2. 住宅ローン残高が多い都市ランキングTOP30

総務省の「家計調査(2023年)」に基づき、勤労者世帯における住宅ローン(土地家屋借入金)の残高が多い都市の上位30位をまとめました。

順位 都市名 住宅ローン残高
1位 さいたま市 1,469万円
2位 横浜市 1,376万円
3位 東京都区部 1,247万円
4位 福岡市 1,208万円
5位 新潟市 1,192万円
6位 千葉市 1,162万円
7位 北九州市 1,157万円
8位 名古屋市 1,072万円
9位 京都市 1,066万円
10位 山形市 1,061万円
11位 宇都宮市 1,056万円
12位 大分市 1,055万円
13位 堺市 1,049万円
14位 前橋市 1,047万円
15位 浜松市 1,047万円
16位 秋田市 1,042万円
17位 仙台市 1,033万円
18位 高知市 1,017万円
19位 松山市 1,014万円
20位 福島市 1,006万円
21位 大阪市 979万円
22位 佐賀市 973万円
23位 山口市 961万円
24位 金沢市 960万円
25位 青森市 946万円
26位 相模原市 941万円
27位 川崎市 933万円
28位 熊本市 911万円
29位 静岡市 905万円
30位 広島市 903万円

3. 首都圏ベッドタウンが上位を独占する背景とは

データを見ると、1位のさいたま市(1,469万円)、2位の横浜市(1,376万円)が、3位の東京都区部(1,247万円)を引き離す結果となっています。

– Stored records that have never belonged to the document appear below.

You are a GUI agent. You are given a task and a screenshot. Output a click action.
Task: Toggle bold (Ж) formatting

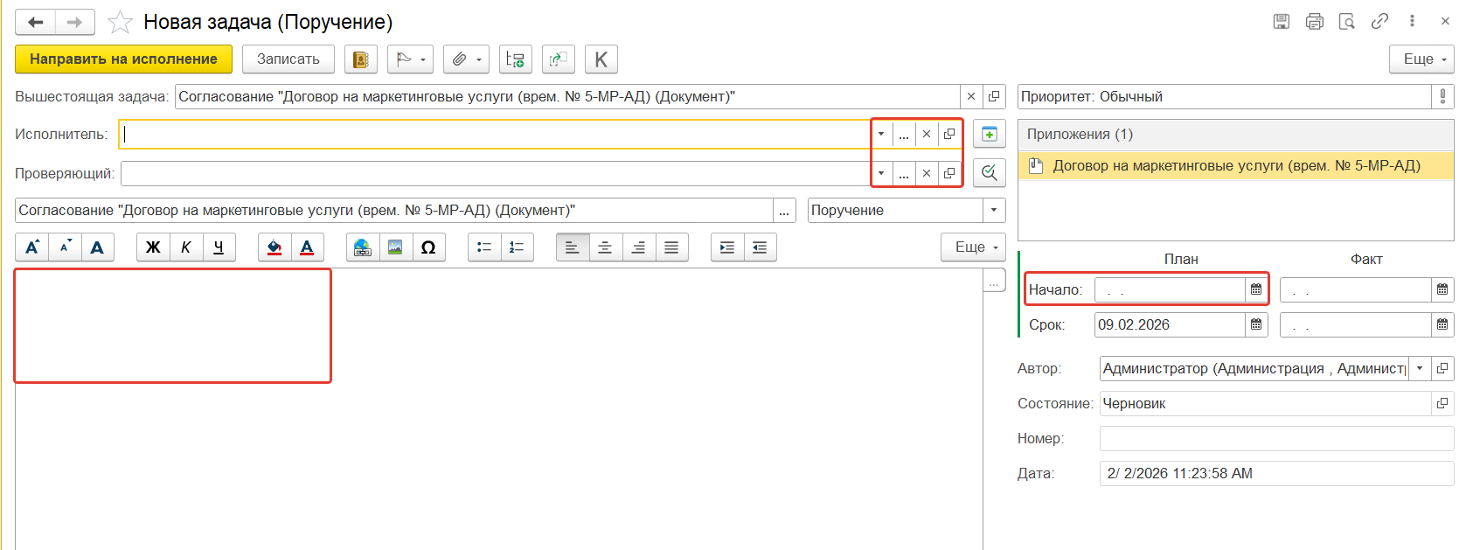(x=153, y=247)
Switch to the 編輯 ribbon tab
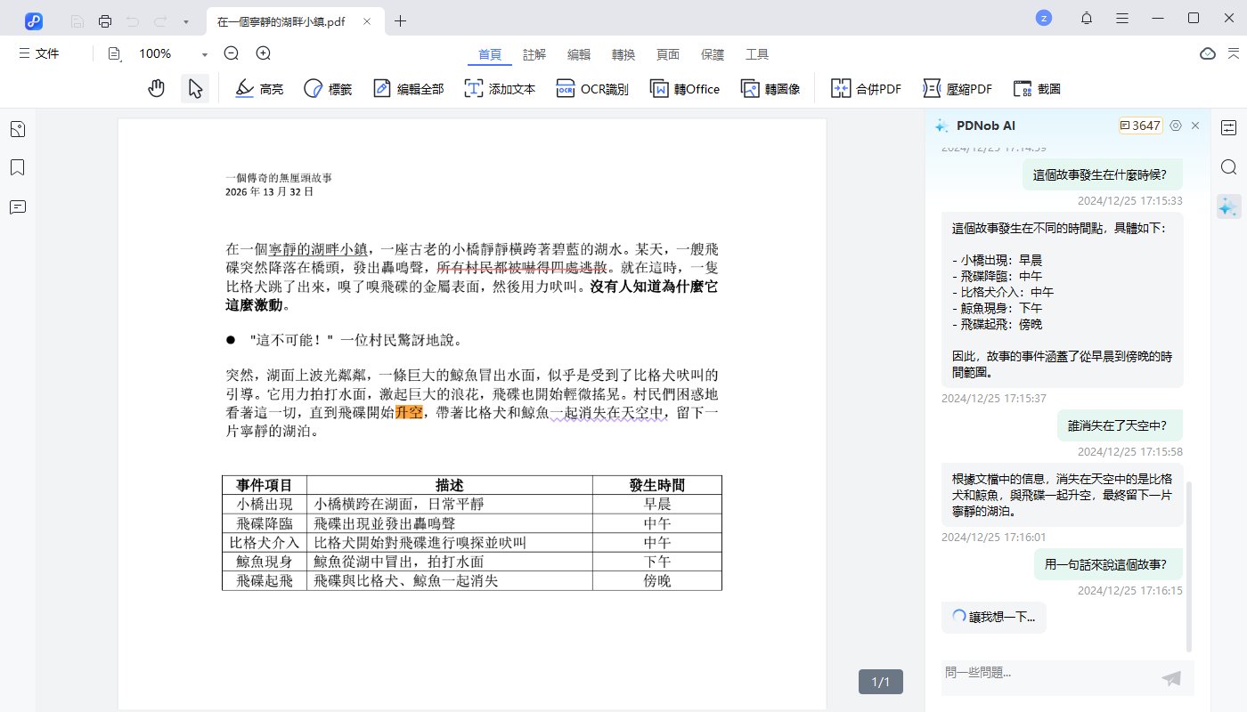 (578, 53)
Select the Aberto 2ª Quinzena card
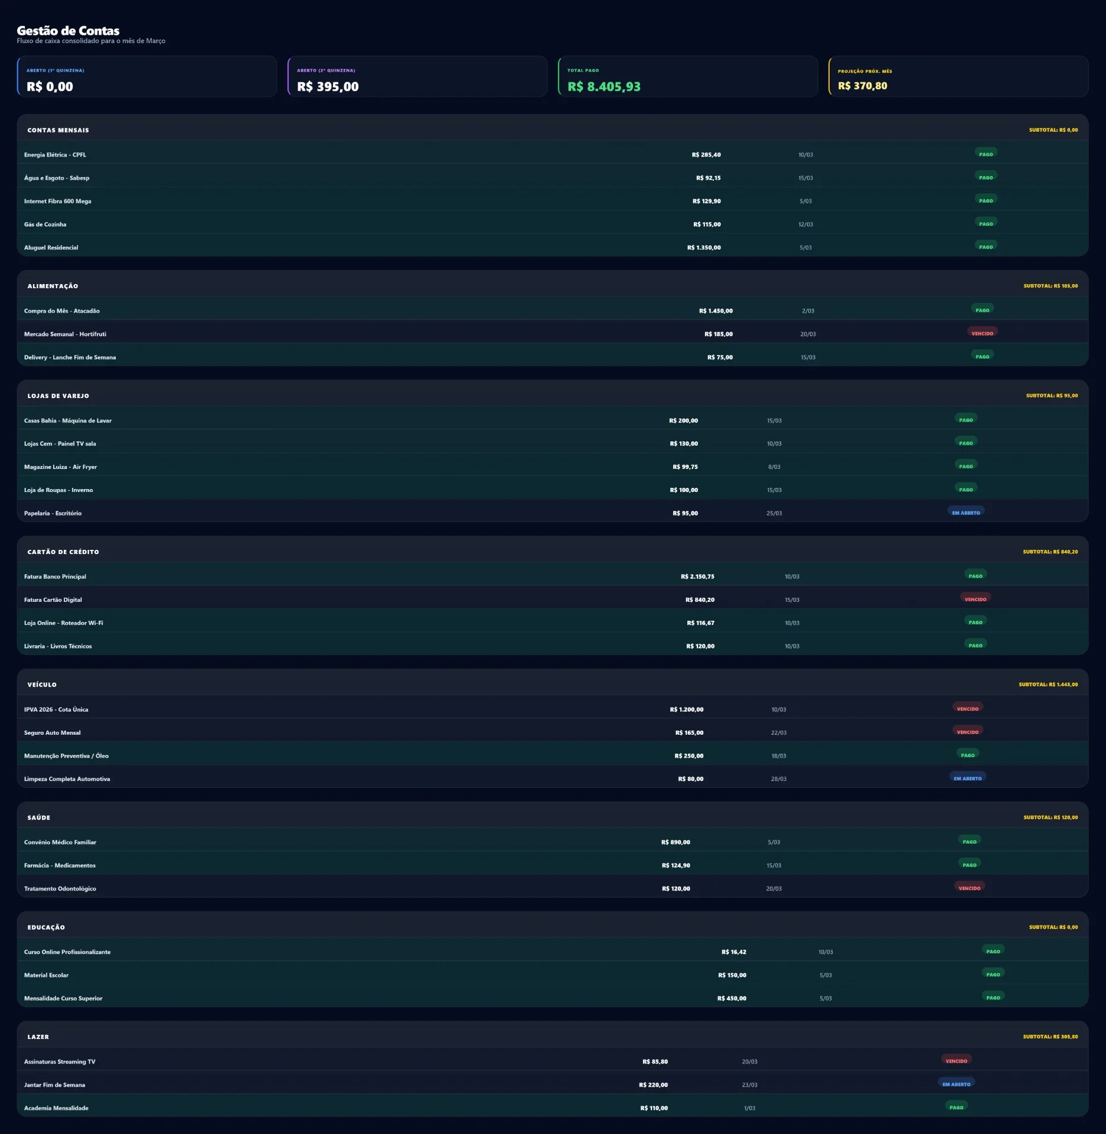This screenshot has height=1134, width=1106. pyautogui.click(x=417, y=77)
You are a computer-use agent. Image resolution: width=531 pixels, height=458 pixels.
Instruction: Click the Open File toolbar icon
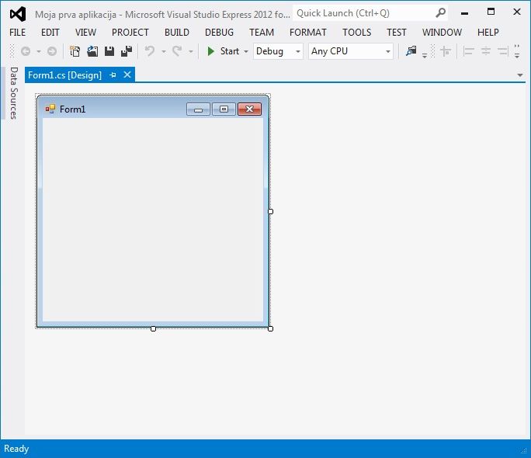92,51
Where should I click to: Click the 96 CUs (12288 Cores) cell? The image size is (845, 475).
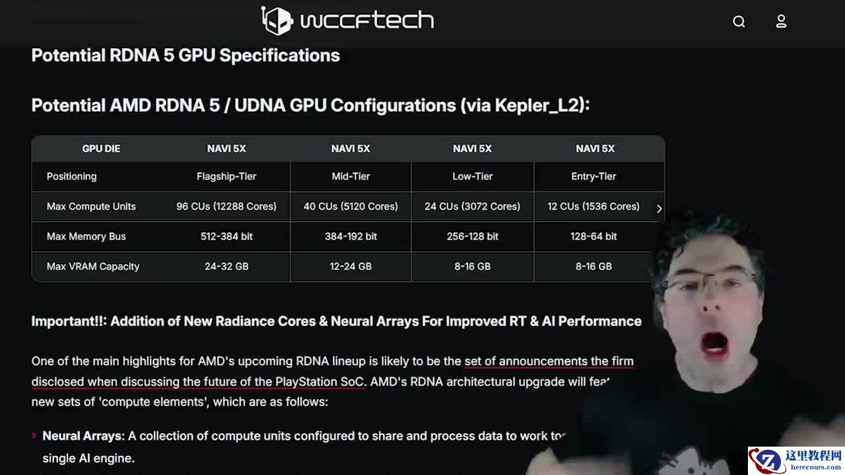(226, 206)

一見すると、物件価格が最も高そうな東京都区部が1位になりそうですが、これには「世帯の特性」と「住宅の形態」が関係しています。

  • 戸建て・ファミリー向けマンションの需要:首都圏のベッドタウンであるさいたま市や横浜市は、都心へ通勤する子育てファミリー層が「購入物件(一戸建てや広めのマンション)」を選びやすい地域です。そのため、借入総額が大きくなる傾向があります。
  • 住宅取得者の割合(持ち家率):東京都区部は家賃が高く、単身者や賃貸住まいの世帯割合も高いため、世帯全体の平均値で見ると、持ち家比率が高く積極的な住宅投資が行われるベッドタウンの方がローン残高の平均を押し上げることになります。

また、地方の政令指定都市(福岡市、新潟市など)や、地価に対して住宅の平均床面積が広い傾向にある都市(山形市、宇都宮市など)も上位にランクインしており、「どこで、どのような家を買うか」というライフスタイルが色濃く反映されていることが分かります。